Kees (45) is gezinshuisouder. Samen met zijn partner vangt hij vijf jongeren op, die – soms tijdelijk – niet thuis kunnen wonen. De meeste van hen hebben veel meegemaakt. In deze blog schrijft hij over zijn ervaringen.
Precies twee jaar geleden hebben we onze hond laten slapen. Het was een rottweiler, met een pittig karakter, maar zo ontzettend lief voor de jongeren. Ik mis hem nog steeds.
Hij troostte jongeren en spiegelde hun gedrag; de hond hielp me als ik een signaal mistte. Soms ging hij naast een jongere zitten, die dan vervolgens tegen hem aankroop. De blik van de hond “verraadde” dan bijvoorbeeld dat een jongere verdrietig was. Als ik dan vervolgens vroeg of hij verdrietig was, riep de jongere verbaasd: ‘Hoe weet jij dat?’ Ik legde de jongeren ook uit dat ze met de hond alles konden bespreken. ‘Hij kan het sowieso niet doorvertellen’, zei ik er dan bij. Dit heeft veel jongeren geholpen.
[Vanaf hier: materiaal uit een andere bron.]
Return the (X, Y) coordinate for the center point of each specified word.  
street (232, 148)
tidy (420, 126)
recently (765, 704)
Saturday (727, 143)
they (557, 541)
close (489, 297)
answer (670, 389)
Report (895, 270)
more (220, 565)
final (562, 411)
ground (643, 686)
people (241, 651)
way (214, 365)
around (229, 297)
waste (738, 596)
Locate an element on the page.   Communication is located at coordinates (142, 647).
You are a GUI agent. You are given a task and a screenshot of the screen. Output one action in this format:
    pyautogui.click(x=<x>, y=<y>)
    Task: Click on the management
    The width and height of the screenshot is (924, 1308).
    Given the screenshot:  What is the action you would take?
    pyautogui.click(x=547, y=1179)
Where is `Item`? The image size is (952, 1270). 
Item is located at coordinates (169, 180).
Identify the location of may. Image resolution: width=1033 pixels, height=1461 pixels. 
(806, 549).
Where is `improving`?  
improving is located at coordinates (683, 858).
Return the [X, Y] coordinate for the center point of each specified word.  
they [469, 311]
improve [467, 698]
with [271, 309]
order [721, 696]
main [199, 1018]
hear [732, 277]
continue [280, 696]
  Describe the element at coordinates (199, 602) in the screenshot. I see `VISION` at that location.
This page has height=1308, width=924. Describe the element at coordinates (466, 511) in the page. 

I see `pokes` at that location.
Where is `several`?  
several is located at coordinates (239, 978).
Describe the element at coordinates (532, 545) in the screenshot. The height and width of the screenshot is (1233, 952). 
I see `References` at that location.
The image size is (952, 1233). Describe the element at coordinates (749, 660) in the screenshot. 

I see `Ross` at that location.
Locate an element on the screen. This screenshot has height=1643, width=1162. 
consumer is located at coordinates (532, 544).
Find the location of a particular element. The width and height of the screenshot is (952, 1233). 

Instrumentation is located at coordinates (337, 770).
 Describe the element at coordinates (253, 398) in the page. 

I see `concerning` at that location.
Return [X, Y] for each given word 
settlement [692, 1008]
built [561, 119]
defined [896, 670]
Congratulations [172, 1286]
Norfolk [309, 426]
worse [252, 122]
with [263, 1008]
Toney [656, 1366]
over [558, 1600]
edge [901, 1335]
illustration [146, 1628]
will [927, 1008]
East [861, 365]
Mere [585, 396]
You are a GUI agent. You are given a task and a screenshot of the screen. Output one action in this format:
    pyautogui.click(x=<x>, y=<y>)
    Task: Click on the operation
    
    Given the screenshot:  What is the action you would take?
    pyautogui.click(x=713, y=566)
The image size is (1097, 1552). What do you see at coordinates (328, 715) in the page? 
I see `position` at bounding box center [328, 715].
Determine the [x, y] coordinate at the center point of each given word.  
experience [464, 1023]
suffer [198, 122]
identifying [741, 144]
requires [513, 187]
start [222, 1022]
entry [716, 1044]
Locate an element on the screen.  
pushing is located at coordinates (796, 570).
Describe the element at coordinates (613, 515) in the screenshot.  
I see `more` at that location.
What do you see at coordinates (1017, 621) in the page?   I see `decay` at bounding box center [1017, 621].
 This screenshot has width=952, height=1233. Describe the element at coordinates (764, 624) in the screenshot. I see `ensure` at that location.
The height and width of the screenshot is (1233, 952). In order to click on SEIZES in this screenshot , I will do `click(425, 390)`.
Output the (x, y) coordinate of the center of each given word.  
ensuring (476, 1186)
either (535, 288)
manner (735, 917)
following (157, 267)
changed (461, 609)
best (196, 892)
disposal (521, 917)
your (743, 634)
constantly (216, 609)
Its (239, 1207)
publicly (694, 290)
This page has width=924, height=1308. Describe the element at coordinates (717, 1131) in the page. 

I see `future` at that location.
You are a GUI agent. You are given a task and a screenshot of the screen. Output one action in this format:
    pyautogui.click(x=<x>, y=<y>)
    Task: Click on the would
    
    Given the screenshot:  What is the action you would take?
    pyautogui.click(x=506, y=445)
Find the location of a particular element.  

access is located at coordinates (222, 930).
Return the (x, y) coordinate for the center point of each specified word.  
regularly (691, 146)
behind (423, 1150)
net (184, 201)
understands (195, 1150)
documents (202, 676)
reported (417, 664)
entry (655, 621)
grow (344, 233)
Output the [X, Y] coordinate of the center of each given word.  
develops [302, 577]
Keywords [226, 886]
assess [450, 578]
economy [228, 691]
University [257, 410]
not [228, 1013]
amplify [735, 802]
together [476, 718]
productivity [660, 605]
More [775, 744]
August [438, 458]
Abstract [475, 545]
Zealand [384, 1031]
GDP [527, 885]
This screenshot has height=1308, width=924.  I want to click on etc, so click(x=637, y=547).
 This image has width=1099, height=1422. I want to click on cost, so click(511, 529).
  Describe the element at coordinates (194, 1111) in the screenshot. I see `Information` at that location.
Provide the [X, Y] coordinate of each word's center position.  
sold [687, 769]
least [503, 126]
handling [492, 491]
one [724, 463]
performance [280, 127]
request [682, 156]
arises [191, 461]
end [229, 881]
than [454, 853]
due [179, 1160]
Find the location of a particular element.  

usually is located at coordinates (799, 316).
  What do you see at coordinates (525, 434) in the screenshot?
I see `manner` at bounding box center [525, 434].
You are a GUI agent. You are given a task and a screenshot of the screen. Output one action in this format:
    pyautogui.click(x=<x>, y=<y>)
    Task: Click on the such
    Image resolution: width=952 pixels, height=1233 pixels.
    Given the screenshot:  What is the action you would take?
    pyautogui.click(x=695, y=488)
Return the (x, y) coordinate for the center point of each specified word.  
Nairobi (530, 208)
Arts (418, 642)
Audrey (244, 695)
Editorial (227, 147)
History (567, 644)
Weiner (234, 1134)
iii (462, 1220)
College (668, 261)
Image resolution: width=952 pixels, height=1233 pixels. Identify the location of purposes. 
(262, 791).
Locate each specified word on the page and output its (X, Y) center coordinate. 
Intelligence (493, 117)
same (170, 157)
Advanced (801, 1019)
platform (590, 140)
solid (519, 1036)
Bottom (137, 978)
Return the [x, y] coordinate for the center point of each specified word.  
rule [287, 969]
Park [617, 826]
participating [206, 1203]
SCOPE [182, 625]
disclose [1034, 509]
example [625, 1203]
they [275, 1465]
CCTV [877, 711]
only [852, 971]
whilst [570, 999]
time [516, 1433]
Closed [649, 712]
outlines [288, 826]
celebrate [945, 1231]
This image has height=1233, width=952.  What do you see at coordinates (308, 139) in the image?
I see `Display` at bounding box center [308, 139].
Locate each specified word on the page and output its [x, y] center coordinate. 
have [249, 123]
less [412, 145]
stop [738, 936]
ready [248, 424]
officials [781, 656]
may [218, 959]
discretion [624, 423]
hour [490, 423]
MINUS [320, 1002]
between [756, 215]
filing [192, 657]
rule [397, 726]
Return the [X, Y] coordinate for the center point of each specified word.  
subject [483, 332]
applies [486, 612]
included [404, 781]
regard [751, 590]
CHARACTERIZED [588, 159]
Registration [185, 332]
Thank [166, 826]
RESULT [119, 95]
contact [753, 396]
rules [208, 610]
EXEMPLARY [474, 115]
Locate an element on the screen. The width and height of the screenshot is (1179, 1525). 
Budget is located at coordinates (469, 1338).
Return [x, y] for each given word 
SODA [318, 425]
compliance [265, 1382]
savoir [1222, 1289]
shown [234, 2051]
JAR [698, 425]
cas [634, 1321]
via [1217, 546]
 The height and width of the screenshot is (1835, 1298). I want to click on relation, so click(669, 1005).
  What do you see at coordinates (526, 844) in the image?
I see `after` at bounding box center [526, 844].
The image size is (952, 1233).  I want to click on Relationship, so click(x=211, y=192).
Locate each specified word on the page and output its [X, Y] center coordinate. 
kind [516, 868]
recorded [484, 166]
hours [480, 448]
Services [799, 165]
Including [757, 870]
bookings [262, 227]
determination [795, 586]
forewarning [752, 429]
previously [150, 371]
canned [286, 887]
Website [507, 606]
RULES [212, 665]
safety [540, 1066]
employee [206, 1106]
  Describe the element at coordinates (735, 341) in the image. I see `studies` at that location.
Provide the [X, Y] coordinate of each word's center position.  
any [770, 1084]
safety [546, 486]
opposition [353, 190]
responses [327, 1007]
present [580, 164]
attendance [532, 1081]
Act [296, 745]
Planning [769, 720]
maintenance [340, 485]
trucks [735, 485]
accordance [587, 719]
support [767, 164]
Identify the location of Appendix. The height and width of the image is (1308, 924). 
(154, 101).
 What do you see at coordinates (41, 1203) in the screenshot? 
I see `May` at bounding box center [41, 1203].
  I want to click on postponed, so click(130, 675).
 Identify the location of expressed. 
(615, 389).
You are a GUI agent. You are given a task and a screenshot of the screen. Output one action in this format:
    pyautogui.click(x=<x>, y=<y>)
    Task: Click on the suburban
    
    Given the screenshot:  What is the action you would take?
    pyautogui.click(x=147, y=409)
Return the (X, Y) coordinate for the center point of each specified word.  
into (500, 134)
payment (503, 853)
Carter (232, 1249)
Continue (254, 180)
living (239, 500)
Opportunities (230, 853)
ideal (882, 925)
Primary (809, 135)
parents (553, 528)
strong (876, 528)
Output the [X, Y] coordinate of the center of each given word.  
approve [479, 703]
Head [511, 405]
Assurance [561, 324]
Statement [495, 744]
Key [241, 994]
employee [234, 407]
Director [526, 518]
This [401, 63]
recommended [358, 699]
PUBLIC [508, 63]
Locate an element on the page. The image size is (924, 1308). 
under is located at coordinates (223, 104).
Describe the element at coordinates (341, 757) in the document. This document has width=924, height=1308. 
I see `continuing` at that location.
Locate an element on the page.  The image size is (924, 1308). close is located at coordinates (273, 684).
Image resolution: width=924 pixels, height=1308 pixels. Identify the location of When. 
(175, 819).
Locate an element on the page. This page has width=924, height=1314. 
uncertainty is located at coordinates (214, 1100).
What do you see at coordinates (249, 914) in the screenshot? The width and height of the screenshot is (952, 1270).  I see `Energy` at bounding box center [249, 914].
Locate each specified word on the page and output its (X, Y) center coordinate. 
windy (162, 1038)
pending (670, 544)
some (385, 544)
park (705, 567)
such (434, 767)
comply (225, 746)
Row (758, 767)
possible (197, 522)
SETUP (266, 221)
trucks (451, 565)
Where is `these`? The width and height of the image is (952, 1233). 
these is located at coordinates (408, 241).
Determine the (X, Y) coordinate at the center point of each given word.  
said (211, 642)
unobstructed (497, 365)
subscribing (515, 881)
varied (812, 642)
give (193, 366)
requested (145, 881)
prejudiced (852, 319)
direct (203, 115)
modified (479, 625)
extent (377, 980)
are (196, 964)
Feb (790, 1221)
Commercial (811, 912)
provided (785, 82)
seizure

Nadat hij gecremeerd was, hebben wij hem uitgestrooid op zijn favoriete plek, bij ons vakantiehuis in het bos. Hier was de hond heel graag. Zelfs toen hij al oud was, kreeg hij energie van deze plek. Hij deed gek en beweeglijk zoals hij kon doen toen hij nog een pup was.
We zijn nog een keer terug naar de uitstrooiplek gegaan. De jongeren gingen driftig op zoek naar de precieze plaats waar we de as hebben uitgestrooid. Na een tijdje zoeken begon een van de de jongeren te roepen: ‘Ik heb hem gevonden!’ We kwamen aangelopen en de jongere wees naar de grond. Hij stond naast een hoopje lichtgekleurd zand. Voorzichtig vertelde ik hem dat het zand was en gaf hem vooral een compliment voor het goede zoeken.